今まで消極的だった彼奴等が攻勢に出るかもしれん」
「袁陽に併合されれば、異民族の侵攻に対して兵を出してくれるのではないか」
「公孫賛様から聞いた袁紹の理想、満たされる世を実現させるためには大陸の統一が必要だ。
苛烈する乱世の戦いに兵を割くことは、袁陽としても避けたいだろう。
仮に兵を配備してもらえたとしても、それは精鋭では無く予備軍だろうな。
結局の所、異民族共に対処するのは我々幽州人だ。此処で舐められる訳にはいかん。
併合に甘んじるにしても武威を示さねば」
抗戦派の理を聞いて、興奮から立ち上がっていた者達が席に座る。
袁陽が大国であるがために、どこか異民族の侵攻を楽観視していた。
異民族との戦いに長けているのは幽州人だ。併合される事になったとしても迎撃は自分達がする事になるだろう。
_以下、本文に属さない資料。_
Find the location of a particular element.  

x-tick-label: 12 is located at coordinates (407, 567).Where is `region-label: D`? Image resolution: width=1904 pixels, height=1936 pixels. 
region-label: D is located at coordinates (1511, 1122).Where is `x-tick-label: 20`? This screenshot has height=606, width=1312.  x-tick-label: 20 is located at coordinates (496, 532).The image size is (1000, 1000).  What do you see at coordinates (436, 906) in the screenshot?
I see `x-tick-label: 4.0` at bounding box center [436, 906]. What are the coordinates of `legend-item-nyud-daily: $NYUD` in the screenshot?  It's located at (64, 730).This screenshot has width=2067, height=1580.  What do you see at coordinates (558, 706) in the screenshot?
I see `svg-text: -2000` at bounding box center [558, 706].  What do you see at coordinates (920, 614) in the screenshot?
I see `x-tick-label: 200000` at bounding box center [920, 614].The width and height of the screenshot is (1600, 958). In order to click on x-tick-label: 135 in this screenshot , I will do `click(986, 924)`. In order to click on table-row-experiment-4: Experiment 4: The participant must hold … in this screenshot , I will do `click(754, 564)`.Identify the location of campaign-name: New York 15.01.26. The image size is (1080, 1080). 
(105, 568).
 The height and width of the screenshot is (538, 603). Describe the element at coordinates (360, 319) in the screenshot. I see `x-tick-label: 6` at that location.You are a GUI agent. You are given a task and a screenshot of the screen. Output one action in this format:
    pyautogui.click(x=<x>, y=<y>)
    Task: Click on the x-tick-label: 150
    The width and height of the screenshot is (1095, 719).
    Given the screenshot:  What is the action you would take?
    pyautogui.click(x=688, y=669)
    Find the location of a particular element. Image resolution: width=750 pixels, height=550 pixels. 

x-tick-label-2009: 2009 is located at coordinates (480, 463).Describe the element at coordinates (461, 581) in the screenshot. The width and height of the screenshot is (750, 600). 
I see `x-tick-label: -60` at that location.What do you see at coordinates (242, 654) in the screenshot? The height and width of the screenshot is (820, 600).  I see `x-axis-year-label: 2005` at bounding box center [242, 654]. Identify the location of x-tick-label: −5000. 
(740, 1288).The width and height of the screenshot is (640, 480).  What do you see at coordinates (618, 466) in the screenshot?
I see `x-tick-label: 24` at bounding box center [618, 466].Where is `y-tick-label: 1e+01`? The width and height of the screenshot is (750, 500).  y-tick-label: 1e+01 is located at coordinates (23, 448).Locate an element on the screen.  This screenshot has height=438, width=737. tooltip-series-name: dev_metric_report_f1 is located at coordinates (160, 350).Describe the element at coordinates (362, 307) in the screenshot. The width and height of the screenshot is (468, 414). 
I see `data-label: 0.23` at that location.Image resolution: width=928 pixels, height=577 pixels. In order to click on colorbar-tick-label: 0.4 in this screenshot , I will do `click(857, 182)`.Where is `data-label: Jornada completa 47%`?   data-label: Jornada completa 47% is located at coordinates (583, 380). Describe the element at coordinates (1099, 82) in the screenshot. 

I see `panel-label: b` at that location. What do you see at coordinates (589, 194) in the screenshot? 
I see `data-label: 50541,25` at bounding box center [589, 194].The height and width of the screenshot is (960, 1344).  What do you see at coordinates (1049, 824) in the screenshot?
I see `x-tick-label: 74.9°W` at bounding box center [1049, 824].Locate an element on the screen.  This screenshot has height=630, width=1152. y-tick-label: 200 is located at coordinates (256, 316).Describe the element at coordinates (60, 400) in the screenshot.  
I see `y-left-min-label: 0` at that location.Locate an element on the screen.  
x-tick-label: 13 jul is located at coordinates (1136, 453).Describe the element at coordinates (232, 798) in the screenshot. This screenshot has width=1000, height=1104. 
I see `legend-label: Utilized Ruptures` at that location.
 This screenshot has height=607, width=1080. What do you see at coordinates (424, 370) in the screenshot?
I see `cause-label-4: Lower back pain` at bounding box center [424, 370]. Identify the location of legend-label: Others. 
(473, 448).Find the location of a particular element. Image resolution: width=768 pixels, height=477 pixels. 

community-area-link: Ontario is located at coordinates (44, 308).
その時、何もせず大国に頭を垂れたなどと思われたら――……。
幽州に力無しとして攻めて来る可能性が高い。今までに無い大軍でだ。
とはいえ、占領された所で袁陽がだまっているわけが無い。
彼らも大軍を持って異民族を撃破し退けるはず。問題は其処に至るまでの被害だ。
略奪の限りを尽くされ、幽州は見るも無残な姿に成り果てるだろう。
そんな事は幽州人として許せない。その為にも武威を示し、“白馬将軍”健在と恐れさせなければ――……。
「武威を示す……か。それが一番難しいなぁ」
袁陽の兵力は解っているだけでも三十万。勿論、全軍を動員してくるとは思えない。
しかしそれでも最低五万、万全を期すなら十万で侵攻してくるだろう。
それに対して白蓮の軍はどう見積もっても二万が限度。それ以上は鼻血も出ない。
加えて将兵の質も陽が上だ。顔良、文醜と言った二枚看板に始まり、人中の呂布。
攻守優れる趙雲。新加入した猛将、華雄。荀ケ、程立、陳宮、賈駆と言った軍師達。
兵はあの大炎を始め精鋭揃い。乱世に備えて黄巾前から鍛練が施され錬度が高い。
対して白蓮達は――……。お世辞にも袁陽の将に匹敵する英傑は居ない。
軍師を兼任する白蓮が唯一対抗出来る人物だが……。彼女一人には荷が重いだろう。
劉備達が居れば話が違ったが、彼女達とは洛陽以降、別行動をとっている。
兵の錬度で言えば幽州兵も遅れを取っている訳ではないが、それだけに人数差が重く圧し掛かる。自軍の利を挙げるとしたら地の利くらいだろう。
しかしその利点も、圧倒的な戦力差を前に押し潰される。
「申し訳ありません公孫賛様。我らが不甲斐無いばかりに……」
「馬鹿を言うな!」
無力さに苛まされ、顔を俯かせる重鎮達に白蓮の叱咤が飛ぶ。